→ **掲載文**:

++++

2015-04-05 09:32:04 | 書評(文学)


夏目漱石が鎌倉の円覚寺に参禅した経験を元に書かれたと言われているのが「門」である。
しかし、参禅についてのことが出てくるのはほとんど終わり近くになってからであって、それまでは日々の暮らしや出来事がずっと述べられていく。そのストーリーはざっと下記のようなものである。

家計は楽ではないが、主人公の宗助と妻の御米とはお互いに気遣いあう仲のよい夫婦である。宗助は役所に務めている。休みの日曜日には街中を散歩したりして息抜きをするが、どこか落ち着いた満ち足りた気分にはなれない。叔父の所に預かってもらっていた弟の小六の面倒を見てやらなければならなくなったのも気が重い。宗助はふと、歯医者の待合室にある雑誌「成効」の中にある「風碧落を吹いて浮雲尽き、月東山に上って玉一団(風が大空の浮雲を吹きはらうように迷いが晴れ、山の端を照らすわやかな月のように心が澄みわたるの意で、悟りの境地を表現した語)」と書いてあるのを読み、こんな心持とは最近無縁であるが、そうなれたら人間もさぞ嬉しかろうと思った(第五章)。いつも気持ちがどんよりと重いが、すっきりとしたらいいだろうなという希求があるのである。後半で禅に救いを求めることになる伏線である。
御米は自分に子供ができないことを苦にしていて、その原因は過去のある出来事にあると思っている(第十三章)。その過去の出来事とは、宗助が親友の安井を裏切って御米を奪って結婚したという事実である。そして二人でひっそりと暮らしてきたのだが、安井が近くにやってくることを宗助は聞く(第十六章)。そのことで宗助は大いに心を乱し、居ても立っても居られなくなる。それで心を楽にすることを求めて、鎌倉の禅寺に行く(第十八章)。しかし悟ることなどとてもできそうにないし、心がちっとも楽にならない。老師から言い渡された公案「父母未生以前本来の面目は何か」の答えを考えているとさらに心が苦しくなる。そして10日ほどで家へ帰ることを決める(第二十一章)。「自分は門を開けて貰いに来た。けれでも門番は扉の向側にいて、敲いても遂に顔さえ出してくれなかった。ただ、「敲いても駄目だ。独りで開けて入れ」という声が聞こえただけであった。(中略)けれどもそれを実地に開ける力は、少しも養成する事が出来なかった。」と宗助は思う。こうしてタイトルの「門」の意味するところが示される。家に帰ったら、安井はもういなくなったという。禅寺で心を楽にすることもできなかったが、心を苦しめていた原因もなくなった。しかし、このような心を乱すことはこれからもまた起きるかもしれないと宗助は思って、「門」は終わる。

++++

→ **提示データ**:

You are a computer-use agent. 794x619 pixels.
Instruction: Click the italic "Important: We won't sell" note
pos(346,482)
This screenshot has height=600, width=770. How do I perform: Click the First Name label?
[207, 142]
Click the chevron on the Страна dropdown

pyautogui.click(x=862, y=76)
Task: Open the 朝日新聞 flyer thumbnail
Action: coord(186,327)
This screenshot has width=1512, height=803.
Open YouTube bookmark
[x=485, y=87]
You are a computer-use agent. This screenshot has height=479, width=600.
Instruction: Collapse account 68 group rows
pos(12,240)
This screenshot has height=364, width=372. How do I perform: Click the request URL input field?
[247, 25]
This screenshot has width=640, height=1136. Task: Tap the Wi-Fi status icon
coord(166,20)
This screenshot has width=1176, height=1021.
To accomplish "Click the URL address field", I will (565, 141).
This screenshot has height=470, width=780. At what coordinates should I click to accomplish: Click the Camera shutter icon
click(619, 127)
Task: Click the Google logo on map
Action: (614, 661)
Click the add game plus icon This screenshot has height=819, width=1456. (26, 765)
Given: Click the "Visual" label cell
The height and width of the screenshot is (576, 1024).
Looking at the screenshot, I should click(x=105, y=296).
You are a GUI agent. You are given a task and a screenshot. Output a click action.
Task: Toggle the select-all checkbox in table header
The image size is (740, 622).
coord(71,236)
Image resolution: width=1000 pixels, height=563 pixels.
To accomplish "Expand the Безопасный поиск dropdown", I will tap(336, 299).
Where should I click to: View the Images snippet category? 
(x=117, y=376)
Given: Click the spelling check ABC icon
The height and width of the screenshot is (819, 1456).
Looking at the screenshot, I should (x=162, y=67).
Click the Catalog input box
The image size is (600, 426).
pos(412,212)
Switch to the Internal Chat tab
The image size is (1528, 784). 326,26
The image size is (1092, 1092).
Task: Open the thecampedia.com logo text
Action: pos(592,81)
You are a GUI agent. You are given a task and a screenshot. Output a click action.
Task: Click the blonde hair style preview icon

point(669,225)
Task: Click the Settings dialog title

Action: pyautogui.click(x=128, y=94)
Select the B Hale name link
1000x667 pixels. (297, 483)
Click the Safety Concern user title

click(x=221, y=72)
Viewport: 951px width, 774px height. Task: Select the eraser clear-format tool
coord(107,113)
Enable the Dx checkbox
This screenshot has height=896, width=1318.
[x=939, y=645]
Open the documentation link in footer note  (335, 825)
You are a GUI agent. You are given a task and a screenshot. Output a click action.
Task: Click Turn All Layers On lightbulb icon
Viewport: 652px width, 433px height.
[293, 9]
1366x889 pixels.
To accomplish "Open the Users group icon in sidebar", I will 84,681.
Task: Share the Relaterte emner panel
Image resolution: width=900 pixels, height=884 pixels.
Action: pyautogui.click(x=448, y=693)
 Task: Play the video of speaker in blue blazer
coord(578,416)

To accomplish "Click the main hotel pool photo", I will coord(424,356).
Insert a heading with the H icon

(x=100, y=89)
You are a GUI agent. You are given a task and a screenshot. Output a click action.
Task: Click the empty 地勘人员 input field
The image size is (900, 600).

++++

→ **作業**:
1/ 「門」の書評のうち、「御米は自分に子供ができないこ」から「助は思って、「門」は終わる。」までを一字一句変えずに再現せよ。
2/ 「門」の書評で括弧書きで示されている章番号を、出てくる順にすべて挙げよ。
記録はここでは使わない。

→ **解答**:
1/
御米は自分に子供ができないことを苦にしていて、その原因は過去のある出来事にあると思っている(第十三章)。その過去の出来事とは、宗助が親友の安井を裏切って御米を奪って結婚したという事実である。そして二人でひっそりと暮らしてきたのだが、安井が近くにやってくることを宗助は聞く(第十六章)。そのことで宗助は大いに心を乱し、居ても立っても居られなくなる。それで心を楽にすることを求めて、鎌倉の禅寺に行く(第十八章)。しかし悟ることなどとてもできそうにないし、心がちっとも楽にならない。老師から言い渡された公案「父母未生以前本来の面目は何か」の答えを考えているとさらに心が苦しくなる。そして10日ほどで家へ帰ることを決める(第二十一章)。「自分は門を開けて貰いに来た。けれでも門番は扉の向側にいて、敲いても遂に顔さえ出してくれなかった。ただ、「敲いても駄目だ。独りで開けて入れ」という声が聞こえただけであった。(中略)けれどもそれを実地に開ける力は、少しも養成する事が出来なかった。」と宗助は思う。こうしてタイトルの「門」の意味するところが示される。家に帰ったら、安井はもういなくなったという。禅寺で心を楽にすることもできなかったが、心を苦しめていた原因もなくなった。しかし、このような心を乱すことはこれからもまた起きるかもしれないと宗助は思って、「門」は終わる。

2/ 第五章、第十三章、第十六章、第十八章、第二十一章